When I joined AARP last year, it was after years of watching my parents and my husband’s parents talk about articles, magazines, and discounts. Sure enough, after paying that $12 membership fee, my husband purchased new glasses and they took $27 off when we flashed the AARP card. Since then I’ve used it for quite a few other purchases. I enjoy the AARP blogs and the website, and their aging research is often compelling, not to mention well done.
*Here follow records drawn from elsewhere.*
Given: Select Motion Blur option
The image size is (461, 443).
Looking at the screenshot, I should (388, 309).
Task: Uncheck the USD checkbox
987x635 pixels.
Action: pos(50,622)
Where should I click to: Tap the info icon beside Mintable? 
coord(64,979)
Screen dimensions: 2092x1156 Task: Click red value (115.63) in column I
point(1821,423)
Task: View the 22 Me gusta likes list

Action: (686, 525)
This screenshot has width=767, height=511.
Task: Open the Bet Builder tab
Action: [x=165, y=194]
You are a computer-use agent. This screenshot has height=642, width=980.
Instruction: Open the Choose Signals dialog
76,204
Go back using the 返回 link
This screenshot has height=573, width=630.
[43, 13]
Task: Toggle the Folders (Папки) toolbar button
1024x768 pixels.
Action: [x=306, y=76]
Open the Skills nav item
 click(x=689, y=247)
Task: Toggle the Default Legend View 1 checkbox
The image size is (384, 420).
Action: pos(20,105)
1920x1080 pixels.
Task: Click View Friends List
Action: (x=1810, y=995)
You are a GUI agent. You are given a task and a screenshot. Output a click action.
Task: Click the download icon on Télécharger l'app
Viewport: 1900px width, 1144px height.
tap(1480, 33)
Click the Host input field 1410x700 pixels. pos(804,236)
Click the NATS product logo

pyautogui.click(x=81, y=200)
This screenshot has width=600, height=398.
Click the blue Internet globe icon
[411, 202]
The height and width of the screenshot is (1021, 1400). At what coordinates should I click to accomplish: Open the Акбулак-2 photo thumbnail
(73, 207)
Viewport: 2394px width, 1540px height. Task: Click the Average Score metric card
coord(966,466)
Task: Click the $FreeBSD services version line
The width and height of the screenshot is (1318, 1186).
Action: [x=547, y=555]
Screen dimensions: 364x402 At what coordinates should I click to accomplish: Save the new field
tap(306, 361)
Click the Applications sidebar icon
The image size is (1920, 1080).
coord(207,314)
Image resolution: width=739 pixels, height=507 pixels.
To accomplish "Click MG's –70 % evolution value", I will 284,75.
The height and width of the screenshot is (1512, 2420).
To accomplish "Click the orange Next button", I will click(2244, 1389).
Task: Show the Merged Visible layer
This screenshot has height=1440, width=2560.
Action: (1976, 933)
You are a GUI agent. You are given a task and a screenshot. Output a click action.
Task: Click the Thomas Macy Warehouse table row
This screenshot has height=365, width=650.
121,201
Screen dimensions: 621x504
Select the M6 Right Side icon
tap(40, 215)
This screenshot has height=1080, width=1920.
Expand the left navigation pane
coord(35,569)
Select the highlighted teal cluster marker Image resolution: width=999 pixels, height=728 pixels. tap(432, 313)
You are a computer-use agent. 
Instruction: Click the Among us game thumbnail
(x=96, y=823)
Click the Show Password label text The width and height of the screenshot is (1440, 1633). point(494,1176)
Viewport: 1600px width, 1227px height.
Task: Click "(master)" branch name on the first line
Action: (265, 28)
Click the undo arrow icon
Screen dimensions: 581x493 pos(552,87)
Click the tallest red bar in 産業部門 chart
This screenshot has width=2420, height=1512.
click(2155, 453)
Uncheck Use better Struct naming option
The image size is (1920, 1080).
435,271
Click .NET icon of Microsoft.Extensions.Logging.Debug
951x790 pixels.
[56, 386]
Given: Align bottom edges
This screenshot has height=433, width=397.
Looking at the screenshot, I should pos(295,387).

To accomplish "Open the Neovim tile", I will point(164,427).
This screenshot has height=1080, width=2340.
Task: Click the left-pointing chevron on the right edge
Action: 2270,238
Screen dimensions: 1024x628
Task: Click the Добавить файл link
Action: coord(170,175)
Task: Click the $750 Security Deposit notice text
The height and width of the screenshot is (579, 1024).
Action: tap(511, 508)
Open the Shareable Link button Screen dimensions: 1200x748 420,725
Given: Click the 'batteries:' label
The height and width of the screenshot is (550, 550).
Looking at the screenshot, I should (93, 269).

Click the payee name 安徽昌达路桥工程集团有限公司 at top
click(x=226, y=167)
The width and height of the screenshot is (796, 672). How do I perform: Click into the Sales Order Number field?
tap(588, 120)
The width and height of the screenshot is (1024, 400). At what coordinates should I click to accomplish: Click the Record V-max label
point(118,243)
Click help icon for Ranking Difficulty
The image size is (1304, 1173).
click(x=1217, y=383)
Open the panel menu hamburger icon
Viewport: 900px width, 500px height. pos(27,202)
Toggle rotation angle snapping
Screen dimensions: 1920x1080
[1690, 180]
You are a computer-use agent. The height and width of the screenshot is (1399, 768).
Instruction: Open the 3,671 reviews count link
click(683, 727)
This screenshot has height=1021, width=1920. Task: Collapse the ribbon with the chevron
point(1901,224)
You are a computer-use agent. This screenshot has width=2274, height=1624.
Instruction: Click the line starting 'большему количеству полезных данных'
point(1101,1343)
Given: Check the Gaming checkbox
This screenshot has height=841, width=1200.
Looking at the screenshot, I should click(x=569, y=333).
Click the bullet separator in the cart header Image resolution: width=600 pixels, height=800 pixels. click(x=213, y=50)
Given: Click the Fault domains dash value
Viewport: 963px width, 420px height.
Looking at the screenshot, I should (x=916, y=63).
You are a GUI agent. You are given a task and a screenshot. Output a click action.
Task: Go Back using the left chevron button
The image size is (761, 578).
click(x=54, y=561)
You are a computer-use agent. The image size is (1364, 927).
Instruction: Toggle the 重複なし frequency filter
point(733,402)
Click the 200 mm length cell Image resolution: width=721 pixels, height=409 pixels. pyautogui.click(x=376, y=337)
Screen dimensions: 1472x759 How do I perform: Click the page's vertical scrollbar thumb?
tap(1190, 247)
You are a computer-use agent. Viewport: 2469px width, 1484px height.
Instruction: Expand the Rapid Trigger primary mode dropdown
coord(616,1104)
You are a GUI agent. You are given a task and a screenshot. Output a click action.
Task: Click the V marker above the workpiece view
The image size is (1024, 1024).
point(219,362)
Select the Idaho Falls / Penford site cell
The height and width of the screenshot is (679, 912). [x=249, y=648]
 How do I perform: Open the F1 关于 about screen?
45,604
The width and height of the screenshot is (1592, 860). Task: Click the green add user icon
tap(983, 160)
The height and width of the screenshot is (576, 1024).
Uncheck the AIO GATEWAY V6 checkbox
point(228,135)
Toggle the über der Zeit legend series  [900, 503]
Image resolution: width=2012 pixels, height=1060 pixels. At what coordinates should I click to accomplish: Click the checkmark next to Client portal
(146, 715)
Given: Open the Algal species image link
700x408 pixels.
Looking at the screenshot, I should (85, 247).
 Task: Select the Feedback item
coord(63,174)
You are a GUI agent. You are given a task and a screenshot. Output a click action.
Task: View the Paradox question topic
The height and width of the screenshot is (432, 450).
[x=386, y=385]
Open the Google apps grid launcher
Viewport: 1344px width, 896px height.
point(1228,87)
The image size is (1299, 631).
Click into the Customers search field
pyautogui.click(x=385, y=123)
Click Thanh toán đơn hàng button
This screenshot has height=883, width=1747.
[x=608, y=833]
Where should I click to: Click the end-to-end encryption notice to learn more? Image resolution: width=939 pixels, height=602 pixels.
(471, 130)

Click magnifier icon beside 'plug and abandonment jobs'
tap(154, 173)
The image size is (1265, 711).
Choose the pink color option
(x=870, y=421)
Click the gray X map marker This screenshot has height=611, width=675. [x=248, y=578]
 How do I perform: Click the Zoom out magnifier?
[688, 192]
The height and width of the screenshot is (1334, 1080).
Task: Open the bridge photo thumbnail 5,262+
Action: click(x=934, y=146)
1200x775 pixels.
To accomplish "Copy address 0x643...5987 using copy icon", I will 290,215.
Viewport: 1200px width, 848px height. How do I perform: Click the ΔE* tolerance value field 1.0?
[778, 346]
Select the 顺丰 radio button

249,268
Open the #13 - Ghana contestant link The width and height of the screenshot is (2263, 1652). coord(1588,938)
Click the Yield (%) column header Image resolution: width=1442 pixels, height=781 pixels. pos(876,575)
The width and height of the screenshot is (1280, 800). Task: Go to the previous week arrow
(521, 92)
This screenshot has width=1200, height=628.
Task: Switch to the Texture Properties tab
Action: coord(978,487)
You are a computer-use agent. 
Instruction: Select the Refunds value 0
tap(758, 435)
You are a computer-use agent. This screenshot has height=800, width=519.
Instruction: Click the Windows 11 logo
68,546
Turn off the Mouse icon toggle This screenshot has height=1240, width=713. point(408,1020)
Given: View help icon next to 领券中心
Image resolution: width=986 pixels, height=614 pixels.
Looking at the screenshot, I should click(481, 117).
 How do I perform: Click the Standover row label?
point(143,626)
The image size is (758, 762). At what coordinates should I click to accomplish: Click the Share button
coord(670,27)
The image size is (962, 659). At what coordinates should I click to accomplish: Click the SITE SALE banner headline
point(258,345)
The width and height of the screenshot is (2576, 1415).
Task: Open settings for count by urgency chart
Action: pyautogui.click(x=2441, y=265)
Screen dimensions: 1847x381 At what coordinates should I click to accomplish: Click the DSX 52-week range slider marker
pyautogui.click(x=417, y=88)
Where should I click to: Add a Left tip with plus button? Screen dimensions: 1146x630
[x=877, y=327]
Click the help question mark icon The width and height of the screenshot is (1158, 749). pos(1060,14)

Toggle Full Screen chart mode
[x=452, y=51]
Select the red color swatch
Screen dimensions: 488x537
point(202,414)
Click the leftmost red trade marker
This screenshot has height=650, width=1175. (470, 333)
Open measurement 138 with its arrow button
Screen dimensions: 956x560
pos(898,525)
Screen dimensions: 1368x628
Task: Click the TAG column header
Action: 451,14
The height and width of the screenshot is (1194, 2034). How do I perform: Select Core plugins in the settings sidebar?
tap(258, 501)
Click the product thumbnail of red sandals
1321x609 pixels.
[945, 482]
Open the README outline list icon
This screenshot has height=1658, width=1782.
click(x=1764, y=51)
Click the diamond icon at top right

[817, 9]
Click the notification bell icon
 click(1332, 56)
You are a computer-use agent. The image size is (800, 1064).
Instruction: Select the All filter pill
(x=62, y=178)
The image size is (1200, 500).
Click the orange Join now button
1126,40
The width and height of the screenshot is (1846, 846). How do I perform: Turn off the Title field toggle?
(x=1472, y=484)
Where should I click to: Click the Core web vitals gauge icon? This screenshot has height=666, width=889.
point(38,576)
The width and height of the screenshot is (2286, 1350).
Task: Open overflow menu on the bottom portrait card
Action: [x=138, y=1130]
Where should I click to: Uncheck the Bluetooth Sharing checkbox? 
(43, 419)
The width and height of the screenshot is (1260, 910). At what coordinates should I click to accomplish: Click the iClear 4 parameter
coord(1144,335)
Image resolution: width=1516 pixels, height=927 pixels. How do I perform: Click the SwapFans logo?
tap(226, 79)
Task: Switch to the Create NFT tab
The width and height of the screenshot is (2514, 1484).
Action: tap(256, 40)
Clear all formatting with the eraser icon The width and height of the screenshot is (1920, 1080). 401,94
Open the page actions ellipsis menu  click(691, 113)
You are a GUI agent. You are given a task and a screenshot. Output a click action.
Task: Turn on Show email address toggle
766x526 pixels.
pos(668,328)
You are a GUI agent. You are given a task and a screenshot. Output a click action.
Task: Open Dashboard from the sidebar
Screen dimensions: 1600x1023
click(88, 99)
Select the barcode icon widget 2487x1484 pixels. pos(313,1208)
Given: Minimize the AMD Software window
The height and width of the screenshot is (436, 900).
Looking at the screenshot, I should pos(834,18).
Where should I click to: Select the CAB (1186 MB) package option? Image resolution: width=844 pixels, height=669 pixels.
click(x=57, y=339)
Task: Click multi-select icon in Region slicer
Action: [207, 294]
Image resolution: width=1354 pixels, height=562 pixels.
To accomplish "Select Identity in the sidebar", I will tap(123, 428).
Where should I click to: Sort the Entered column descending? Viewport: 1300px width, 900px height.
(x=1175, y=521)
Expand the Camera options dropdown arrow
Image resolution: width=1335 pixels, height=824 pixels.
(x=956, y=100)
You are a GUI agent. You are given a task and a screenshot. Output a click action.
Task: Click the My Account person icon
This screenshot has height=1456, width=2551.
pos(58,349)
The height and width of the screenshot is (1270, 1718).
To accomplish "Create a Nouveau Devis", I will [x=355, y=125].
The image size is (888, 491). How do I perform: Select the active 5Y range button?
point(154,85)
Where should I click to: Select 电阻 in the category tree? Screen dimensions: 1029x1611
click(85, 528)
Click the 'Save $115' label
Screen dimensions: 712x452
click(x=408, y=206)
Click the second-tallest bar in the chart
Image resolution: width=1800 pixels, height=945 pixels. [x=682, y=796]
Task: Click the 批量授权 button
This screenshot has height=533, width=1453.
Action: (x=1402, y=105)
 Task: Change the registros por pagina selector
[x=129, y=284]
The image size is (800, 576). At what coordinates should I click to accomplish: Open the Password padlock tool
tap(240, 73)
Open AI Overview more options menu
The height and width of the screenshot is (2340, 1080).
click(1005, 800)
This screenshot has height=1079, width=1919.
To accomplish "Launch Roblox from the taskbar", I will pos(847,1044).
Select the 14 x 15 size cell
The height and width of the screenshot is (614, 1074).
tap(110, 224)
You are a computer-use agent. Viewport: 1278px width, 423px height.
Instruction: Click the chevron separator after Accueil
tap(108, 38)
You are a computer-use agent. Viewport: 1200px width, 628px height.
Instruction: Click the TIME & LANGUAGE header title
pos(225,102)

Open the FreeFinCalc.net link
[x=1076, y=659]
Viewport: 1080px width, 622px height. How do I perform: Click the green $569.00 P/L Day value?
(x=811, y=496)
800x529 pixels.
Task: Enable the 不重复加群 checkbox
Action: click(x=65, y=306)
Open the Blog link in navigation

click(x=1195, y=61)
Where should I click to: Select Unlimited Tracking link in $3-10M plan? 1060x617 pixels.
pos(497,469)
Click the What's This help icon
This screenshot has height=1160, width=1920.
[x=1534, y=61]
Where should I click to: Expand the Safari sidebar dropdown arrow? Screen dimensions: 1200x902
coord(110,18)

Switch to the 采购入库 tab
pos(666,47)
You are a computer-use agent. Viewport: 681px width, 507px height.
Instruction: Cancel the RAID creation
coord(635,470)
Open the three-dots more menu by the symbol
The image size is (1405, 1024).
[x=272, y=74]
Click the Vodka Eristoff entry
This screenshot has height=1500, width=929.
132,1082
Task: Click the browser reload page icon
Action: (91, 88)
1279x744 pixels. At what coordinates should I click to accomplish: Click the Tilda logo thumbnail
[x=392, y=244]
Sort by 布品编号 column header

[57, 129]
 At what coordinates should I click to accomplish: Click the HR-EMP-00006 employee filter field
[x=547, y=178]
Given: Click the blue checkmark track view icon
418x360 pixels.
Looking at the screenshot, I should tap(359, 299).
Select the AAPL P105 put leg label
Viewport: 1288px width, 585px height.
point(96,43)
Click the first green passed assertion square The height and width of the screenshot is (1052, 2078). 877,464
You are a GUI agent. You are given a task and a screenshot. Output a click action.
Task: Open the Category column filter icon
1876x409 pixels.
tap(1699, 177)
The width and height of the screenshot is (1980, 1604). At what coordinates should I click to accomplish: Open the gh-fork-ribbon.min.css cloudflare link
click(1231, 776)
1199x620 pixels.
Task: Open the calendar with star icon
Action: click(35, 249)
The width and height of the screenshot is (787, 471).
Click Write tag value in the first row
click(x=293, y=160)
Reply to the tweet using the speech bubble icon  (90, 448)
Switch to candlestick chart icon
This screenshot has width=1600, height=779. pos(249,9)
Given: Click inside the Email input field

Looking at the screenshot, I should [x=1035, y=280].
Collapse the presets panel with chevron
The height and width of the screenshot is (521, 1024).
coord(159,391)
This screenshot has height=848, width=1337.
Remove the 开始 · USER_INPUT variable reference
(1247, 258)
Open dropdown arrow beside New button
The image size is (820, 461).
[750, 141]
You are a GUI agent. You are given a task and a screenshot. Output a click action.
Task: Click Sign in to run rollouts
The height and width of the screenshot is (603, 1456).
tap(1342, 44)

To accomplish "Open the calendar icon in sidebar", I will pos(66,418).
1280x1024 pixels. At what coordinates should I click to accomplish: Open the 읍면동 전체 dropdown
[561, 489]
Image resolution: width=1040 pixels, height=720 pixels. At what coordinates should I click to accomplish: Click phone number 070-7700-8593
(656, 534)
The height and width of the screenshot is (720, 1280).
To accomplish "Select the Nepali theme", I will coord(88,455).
But to tell the truth, I am getting a bit tired of hearing from AARP. Between the e-mails (national and state — something comes almost every day), the solicitations (insurance or all types and renewal request months too early), the publications (at least once a week), and all the other advertising for products (a couple of times a week), it’s just too much.
Now I’m throwing much of it away. Did I check some boxes that I did not intend to check or am I just receiving all of this as a part of my $12 membership?
So I was intrigued when Jane Gross, author of A BitterSweet Season and a founder of the New York Times’s New Old Age blog, put the following comments on Facebook last week reflecting my thoughts — exactly.
Why does everyone assume AARP “products” like Medigap policies and Part D drug plans are better than the competition? Cuz AARP has a humongous mailing list and can afford to bury us in solicitations? Cuz our parents believed the welfare of the elderly was their mission? Nonsense. Yes, they are advocates for old people. Yes, they do fine research on aging. But they are also — with each division in a separate for-profit or not-for-profit silo — hucksters, like all private insurers and like Big Pharma. Toss the mounds of mailings or at least take the time to comparison shop. Just cuz it’s legal doesn’t make it right.
I am experiencing AARP fatigue. It’s way too much advertising for us and for our aging parents. Slow down the communications, please.